Selain kemampuan finansial, Merpati juga harus melengkapi syarat lain apabila ingin kembali beroperasi. "Memang kami berharap Merpati recover, tapi syarat-syarat umum penerbangan harus diikuti. Artinya harus punya armada (minimal 5 unit), punya awak, syarat pilotnya harus dipenuhi," ujar Budi.

(Lihat Ekonografik: Syarat Bagi Merpati untuk Kembali Mengudara)

Kementerian Keuangan juga menyangsikan rencana Merpati mengudara tahun depan bisa berjalan mulus. Direktur Jenderal Kekayaan Negara Kemenkeu Isa Rachmatarwata mengatakan kunci untuk memuluskan pengoperasian kembali setelah empat tahun 'mati suri' adalah memiliki proposal bisnis yang matang. Kemenkeu ingin Merpati beroperasi kembali dengan program kerja dan rencana bisnis yang kredibel.

"Kami bukan menolak atau mempailitkan, tidak. Tapi kami ingin melihat proposal yang masuk untuk menangani Merpati itu kredibel dan efektif untuk menyelamatkan. Kami tidak senang kalau dapat proposal yang tidak kredibel," katanya.

Isa berharap setelah proposal damai dikabulkan oleh Pengadilan Niaga Surabaya, pihak Merpati dan investor bisa segera mematangkan rencana bisnisnya dan diajukan kepada pemerintah, termasuk Kementerian Keuangan dan Kementerian Badan Usaha Milik Negara (BUMN). 

Sekretaris Jenderal Kemenkeu Hadiyanto menambahkan ada banyak hal yang menjadi pertimbangan atas proposal rencana bisnis Merpati bersama investor. Pertama, strategi yang tepat untuk memasuki bisnis penerbangan. Sebab, pasar penerbangan saat ini diisi oleh banyak pemain dan masing-masing telah memiliki segmen bisnis masing-masing, misalnya yang komersil dan perintis.

Kedua, skema penyuntikan dana yang akan diberikan investor harus bisa mencukupi kebutuhan modal Merpati ke depan, termasuk untuk menutup kewajiban dan operasional di masa mendatang. Ketiga, risiko bisnis Merpati yang akan dikaji lebih rinci oleh PT Perusahaan Pengelola Aset (PPA).

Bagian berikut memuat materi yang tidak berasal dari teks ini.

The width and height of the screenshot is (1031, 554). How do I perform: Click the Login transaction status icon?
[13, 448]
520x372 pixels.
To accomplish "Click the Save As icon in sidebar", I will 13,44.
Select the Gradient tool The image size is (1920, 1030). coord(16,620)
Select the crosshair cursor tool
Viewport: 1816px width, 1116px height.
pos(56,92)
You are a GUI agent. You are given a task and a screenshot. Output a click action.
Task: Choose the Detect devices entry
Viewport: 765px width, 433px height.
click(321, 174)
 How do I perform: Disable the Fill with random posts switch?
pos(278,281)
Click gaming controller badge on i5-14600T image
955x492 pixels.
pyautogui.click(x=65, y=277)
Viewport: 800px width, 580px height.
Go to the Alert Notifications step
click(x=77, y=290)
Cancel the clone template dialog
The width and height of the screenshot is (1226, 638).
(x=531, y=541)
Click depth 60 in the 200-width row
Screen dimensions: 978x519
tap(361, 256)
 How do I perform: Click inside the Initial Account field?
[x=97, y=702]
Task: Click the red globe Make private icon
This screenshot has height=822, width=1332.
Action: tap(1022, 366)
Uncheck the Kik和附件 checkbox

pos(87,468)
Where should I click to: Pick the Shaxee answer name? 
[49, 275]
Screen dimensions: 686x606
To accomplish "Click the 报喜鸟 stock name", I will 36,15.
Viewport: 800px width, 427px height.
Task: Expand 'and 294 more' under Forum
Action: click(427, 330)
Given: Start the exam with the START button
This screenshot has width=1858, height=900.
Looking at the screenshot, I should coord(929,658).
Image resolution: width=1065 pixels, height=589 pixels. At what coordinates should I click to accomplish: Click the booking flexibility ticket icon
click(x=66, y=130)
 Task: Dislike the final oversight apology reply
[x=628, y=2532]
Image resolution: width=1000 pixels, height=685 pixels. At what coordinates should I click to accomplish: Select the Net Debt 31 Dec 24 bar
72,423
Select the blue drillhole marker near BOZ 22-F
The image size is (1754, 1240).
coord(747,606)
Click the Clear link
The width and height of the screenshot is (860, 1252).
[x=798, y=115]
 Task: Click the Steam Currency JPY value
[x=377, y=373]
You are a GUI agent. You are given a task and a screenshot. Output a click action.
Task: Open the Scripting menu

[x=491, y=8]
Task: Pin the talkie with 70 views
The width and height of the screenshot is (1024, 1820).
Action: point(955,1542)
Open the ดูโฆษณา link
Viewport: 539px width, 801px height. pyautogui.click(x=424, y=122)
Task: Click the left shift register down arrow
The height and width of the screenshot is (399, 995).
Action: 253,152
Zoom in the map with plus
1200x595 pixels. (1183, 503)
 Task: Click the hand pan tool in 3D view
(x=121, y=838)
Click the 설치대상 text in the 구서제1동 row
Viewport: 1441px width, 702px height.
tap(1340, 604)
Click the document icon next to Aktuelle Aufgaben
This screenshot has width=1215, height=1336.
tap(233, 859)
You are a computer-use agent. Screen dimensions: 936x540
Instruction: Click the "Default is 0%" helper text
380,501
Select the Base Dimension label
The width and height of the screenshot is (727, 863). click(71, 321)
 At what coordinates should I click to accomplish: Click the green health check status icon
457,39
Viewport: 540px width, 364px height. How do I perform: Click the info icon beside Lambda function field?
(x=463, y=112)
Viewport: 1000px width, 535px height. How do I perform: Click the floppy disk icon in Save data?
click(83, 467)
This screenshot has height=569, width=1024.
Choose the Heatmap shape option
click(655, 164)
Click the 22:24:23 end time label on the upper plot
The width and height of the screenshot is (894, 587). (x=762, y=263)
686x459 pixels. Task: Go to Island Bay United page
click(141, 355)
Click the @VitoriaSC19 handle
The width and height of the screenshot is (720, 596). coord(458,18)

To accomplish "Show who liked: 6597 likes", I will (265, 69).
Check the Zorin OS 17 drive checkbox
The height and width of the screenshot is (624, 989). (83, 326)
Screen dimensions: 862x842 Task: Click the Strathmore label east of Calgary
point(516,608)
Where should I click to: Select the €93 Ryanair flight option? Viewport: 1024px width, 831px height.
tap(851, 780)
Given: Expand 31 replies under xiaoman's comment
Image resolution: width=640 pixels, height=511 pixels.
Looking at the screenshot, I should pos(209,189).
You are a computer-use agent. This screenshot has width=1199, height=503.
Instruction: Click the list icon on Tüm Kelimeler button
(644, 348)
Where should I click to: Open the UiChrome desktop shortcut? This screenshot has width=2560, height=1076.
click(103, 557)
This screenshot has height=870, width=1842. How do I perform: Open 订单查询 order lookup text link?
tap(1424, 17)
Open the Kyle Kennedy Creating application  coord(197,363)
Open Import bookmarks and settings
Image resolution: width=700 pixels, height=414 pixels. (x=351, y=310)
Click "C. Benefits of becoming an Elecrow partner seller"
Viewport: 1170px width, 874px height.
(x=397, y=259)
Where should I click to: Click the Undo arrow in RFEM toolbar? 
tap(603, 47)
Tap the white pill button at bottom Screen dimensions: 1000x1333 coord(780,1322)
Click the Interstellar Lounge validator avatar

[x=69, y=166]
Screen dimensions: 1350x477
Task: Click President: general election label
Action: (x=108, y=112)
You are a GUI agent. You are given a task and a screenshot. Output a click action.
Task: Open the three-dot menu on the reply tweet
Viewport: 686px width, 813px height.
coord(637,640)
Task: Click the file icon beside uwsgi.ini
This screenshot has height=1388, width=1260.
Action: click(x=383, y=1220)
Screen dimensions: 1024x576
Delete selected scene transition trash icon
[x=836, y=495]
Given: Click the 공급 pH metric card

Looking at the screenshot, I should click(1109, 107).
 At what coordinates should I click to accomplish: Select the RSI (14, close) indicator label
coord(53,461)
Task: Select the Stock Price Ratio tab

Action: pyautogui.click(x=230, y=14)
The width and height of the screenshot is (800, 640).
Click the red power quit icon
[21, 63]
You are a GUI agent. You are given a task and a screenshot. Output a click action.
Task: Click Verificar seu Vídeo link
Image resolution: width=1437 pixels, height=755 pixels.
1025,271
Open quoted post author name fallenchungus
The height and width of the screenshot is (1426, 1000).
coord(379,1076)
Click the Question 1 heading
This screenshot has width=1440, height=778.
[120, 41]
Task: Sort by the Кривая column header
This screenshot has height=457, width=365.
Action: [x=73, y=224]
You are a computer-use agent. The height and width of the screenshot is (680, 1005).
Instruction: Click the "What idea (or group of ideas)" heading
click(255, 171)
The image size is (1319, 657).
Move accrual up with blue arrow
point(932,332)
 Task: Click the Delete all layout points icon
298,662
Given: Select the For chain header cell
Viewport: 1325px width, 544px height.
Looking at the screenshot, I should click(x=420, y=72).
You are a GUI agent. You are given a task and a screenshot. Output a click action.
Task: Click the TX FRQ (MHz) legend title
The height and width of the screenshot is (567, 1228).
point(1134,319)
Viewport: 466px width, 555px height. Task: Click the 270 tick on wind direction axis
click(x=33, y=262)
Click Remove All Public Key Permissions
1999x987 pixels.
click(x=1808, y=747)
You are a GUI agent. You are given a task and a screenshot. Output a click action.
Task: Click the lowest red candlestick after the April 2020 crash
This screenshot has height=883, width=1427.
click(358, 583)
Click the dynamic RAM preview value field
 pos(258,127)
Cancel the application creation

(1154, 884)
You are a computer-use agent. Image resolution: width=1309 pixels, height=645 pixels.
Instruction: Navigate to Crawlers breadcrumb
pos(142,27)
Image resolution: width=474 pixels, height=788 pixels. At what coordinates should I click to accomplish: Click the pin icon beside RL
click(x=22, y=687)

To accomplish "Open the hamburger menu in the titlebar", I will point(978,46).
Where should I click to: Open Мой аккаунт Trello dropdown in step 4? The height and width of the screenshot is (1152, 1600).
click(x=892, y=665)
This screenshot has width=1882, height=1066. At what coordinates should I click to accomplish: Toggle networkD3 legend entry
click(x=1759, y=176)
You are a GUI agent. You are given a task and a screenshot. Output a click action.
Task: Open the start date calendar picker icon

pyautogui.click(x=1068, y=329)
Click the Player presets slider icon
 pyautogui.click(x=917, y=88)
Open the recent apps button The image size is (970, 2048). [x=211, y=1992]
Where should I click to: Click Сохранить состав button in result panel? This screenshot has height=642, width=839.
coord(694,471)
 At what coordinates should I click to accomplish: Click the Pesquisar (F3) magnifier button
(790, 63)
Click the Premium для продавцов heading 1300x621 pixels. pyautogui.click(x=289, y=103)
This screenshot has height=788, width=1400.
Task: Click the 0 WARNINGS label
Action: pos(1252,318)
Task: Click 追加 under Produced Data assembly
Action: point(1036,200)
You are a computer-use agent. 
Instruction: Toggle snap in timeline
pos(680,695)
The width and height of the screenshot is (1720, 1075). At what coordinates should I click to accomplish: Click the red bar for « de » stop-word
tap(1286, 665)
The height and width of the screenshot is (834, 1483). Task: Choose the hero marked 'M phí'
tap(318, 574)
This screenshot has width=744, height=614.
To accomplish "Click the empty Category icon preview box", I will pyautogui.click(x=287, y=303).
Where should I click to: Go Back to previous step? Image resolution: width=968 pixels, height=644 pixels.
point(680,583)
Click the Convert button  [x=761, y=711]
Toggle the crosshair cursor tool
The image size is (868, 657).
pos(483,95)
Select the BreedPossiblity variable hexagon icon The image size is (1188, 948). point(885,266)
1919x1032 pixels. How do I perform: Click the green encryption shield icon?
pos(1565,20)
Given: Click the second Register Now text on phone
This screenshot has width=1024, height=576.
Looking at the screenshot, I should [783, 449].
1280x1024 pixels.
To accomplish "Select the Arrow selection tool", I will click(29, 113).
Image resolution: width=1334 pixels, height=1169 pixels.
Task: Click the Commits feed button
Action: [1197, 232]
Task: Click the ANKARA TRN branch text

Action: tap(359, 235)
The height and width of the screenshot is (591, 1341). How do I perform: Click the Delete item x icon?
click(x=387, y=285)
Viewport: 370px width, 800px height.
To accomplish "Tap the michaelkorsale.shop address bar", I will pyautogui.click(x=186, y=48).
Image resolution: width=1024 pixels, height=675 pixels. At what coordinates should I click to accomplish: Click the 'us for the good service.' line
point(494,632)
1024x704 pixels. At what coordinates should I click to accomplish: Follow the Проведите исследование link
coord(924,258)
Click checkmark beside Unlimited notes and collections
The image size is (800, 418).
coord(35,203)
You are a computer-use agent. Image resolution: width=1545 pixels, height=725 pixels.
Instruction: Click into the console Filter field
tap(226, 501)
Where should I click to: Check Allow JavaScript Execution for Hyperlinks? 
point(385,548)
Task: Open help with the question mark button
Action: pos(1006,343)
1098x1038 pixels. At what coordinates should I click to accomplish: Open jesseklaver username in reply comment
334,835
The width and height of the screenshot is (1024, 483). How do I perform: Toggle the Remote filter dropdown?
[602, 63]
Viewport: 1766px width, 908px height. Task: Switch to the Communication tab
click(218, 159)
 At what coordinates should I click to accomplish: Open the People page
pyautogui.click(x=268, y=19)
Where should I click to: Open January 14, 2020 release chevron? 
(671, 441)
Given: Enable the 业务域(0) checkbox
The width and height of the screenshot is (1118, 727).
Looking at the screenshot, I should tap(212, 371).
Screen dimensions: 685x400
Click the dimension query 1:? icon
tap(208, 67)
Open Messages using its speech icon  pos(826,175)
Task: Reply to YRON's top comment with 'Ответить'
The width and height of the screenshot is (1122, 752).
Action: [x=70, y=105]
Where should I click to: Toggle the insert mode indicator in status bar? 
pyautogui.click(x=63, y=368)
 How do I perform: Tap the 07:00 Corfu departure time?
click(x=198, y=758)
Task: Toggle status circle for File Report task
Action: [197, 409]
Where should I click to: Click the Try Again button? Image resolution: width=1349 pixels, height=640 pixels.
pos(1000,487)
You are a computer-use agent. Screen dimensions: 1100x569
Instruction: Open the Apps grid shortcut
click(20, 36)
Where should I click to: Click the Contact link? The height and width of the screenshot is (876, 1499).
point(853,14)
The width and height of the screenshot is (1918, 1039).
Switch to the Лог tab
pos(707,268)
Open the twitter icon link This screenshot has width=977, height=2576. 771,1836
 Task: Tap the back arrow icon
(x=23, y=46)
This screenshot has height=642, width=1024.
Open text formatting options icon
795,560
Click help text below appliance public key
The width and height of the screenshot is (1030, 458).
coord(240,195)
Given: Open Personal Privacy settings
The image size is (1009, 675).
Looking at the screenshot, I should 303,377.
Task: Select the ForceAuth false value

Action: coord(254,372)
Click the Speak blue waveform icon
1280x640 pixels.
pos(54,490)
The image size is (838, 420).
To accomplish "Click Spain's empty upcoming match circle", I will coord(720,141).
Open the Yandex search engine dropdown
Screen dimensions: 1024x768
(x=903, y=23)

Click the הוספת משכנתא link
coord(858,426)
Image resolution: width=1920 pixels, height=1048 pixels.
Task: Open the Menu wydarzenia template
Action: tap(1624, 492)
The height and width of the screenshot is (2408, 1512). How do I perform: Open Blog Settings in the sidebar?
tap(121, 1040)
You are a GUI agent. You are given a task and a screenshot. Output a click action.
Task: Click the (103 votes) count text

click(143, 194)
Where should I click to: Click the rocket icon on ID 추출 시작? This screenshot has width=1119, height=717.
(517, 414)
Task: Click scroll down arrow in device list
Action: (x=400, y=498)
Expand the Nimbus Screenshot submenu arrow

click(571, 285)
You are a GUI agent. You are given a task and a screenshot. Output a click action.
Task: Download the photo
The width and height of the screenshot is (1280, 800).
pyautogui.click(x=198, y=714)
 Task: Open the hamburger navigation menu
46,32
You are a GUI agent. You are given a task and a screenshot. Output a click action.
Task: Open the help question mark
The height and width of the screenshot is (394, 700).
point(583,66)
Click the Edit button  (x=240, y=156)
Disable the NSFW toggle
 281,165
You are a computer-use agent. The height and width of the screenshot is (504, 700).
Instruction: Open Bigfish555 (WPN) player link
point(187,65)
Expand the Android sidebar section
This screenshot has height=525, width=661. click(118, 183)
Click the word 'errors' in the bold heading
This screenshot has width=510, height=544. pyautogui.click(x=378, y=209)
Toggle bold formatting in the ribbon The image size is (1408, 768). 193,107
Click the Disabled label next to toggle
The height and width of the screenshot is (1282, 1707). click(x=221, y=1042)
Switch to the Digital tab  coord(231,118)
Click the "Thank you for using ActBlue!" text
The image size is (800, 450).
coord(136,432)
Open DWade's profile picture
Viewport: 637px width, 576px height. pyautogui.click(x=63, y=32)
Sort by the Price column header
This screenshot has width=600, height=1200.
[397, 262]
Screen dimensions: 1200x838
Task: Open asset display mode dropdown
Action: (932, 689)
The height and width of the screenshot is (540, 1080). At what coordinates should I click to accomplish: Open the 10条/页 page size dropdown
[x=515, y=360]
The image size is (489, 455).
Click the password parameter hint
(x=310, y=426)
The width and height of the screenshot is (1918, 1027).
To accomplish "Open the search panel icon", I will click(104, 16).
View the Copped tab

Menurut Presiden Direktur Merpati Asep Ekanugraha, Intra Asia Corpora dalam proposalnya akan mengadakan 10 unit lebih pesawat Irkut MC-21 buatan Rusia. Rencananya, Merpati akan membuka penerbangan ke wilayah Indonesia Timur dan rute luar negeri. Targetnya, Merpati bisa kembali menerbangkan pesawatnya mulai 2019.